Reproduce the records word for word, starting at their first line and ending with the line that contains "Looking at the screenshot, I should click(372, 296).", including that line.

Stored data:
○ ○ ○ ○
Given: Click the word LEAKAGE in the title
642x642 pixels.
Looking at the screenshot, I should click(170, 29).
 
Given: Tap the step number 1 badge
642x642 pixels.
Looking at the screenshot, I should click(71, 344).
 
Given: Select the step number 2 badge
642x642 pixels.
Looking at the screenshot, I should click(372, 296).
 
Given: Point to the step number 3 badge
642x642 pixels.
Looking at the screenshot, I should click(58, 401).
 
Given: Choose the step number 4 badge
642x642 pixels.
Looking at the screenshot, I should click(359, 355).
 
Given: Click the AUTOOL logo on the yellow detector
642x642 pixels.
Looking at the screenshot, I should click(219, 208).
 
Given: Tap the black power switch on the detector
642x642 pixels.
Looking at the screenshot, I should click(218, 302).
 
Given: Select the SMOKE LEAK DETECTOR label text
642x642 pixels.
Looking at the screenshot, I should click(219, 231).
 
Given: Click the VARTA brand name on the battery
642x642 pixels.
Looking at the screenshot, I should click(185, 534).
○ ○ ○ ○
The completed task:
Given: Click the word LEAKAGE in the title
642x642 pixels.
Looking at the screenshot, I should click(170, 29).
 
Given: Tap the step number 1 badge
642x642 pixels.
Looking at the screenshot, I should click(71, 344).
 
Given: Select the step number 2 badge
642x642 pixels.
Looking at the screenshot, I should click(372, 296).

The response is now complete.